Scarlet si sedette con la testa tra le mani, per quella che sembrò un'eternità, sentendo un'immensa pressione tra gli occhi, sapendo che doveva andare da qualche parte, doveva fare qualcosa. Ma dove?
Per qualche motivo, Scarlet ripensò ancora una volta alle sue amiche. Maria la odiava; ma non c'era alcuna ragione per cui le altre dovessero odiarla. Erano state tutte così vicine a un certo punto. Sebbene non potesse parlare con Maria, forse poteva parlare con Becca o Jasmine. Dopotutto, Scarlet non aveva fatto niente a loro. E a che cosa servono le amiche, se non per un momento come questo?
Scarlet si tirò su, si asciugò le lacrime, fece tre passi e spiccò il volo. Avrebbe trovato le sue amiche, chiedendo loro di ospitarla, solo per la notte, e poi avrebbe ragionato su che cosa fare della sua vita.
Padre McMullen s'inginocchiò davanti all'altare, con le mani tremanti, mentre stringeva il rosario, pregando per un chiarimento; ma anche, dovette ammettere a se stesso, pregando per avere protezione. La sua mente era ancora impregnata delle immagini di quella ragazza, Scarlet, portata lì da sua madre molti giorni prima, quando persino lì, in quel luogo sacro, ogni finestra si era infranta. Il prete spostò lo sguardo, guardandosi intorno, come se si chiedesse se fosse davvero accaduto, e sentì un brutto pugno allo stomaco, mentre ricordava l'evento tremendo: le vecchie finestre ora erano coperte con delle assi inchiodate.
Ti prego, Padre. Inviaci protezione. Inviale protezione. Salvaci da lei. E salvala da se stessa. Dammi un segno.

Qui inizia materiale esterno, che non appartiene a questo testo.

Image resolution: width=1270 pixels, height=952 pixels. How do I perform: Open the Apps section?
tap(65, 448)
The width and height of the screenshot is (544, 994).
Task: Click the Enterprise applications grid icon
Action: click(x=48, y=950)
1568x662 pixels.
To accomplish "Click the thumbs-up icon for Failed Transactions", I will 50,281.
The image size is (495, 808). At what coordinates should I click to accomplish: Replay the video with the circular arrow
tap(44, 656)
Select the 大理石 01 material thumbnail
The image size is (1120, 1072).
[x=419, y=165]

Padre McMullen non sapeva che cosa fare. Era il parroco di una piccola città, con una piccola parrocchia, e non aveva i mezzi per affrontare una forza spirituale di tale portata. Aveva letto delle leggende in merito, ma non avrebbe mai immaginato che fossero veritiere, e certamente non vi aveva mai assistito con i suoi stessi occhi.
Ora, dopo aver trascorso tutta la vita a pregare Dio, dopo aver trascorso la vita a parlare agli altri delle forze del bene e del male, ne era stato testimone. Le vere forze spirituali stavano lottando tra loro, qui sulla terra, davanti a tutti. Ora che l'aveva visto—tutto quello che aveva letto e raccontato agli altri—era rivolto a se stesso.

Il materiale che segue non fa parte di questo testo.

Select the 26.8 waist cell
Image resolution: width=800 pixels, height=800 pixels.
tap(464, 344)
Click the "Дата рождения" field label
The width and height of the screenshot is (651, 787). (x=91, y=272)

E la cosa lo spaventava a morte.
Un tale male può davvero camminare sulla terra? si chiese. Da dov'era venuto? Che cosa voleva? E perché era giunto sulla sua strada, cadendo nel suo grembo?

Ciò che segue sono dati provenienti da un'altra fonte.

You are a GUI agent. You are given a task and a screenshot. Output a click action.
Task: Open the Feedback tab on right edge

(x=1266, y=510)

Padre McMullen aveva immediatamente contattato il Vaticano, riferendo ciò che era accaduto, chiedendo aiuto, una guida. Soprattutto, voleva sapere come aiutare al meglio quella povera ragazza. Esistevano delle antiche preghiere, delle antiche cerimonie di cui era inconsapevole?
Ma, con suo sgomento, non aveva ricevuto alcuna notizia.
Il prete s'inginocchiò lì, pregando, come faceva ogni pomeriggio, ma ora lo fece più a lungo e con maggiore intensità.
Improvvisamente, il religioso trasalì, vedendo le enormi porte ad arco in legno spalancarsi e la luce penetrare nell'edificio, dietro di lui, portando con sé una fresca brezza. Avvertì un'immediata sensazione di freddo – e non era dovuta semplicemente al clima.
Sentiva che qualcosa di oscuro era entrato in chiesa.
L'uomo, col cuore che batteva all'impazzata, si mise rapidamente in piedi e si voltò, chiedendosi che cosa fosse. Dette un'occhiata veloce nella luce.
Entrarono le sagome di tre uomini sui sessant'anni, con capelli bianchi, tutti vestiti di nero, con dolcevita e tonache neri. Lui li esaminò con stupore; c'era qualcosa di diverso in loro, qualcosa di sinistro. Non apparivano come i preti che aveva visto fino ad allora.
“Padre McMullen?” uno di loro chiese.
Il prete stette in guardia, mentre si avvicinavano, e annuì scosso.
“Chi siete?” lui chiese. “Come posso esservi utile?”
“Lei ci ha chiamati,” uno disse.
Il prete lo guardò, con aria interrogativa.
“Davvero?”
Gli uomini lo raggiunsero, e quando lo fecero, uno di loro tirò fuori un foglio di carta.
Padre McMullen lo prese. Proveniva dal Vaticano.
“Ci hanno inviati per indagare,” uno di loro disse.
Il parroco provò un po' di sollievo, sebbene continuasse ad esaminarli con apprensione, soprattutto per la loro brusca apparizione.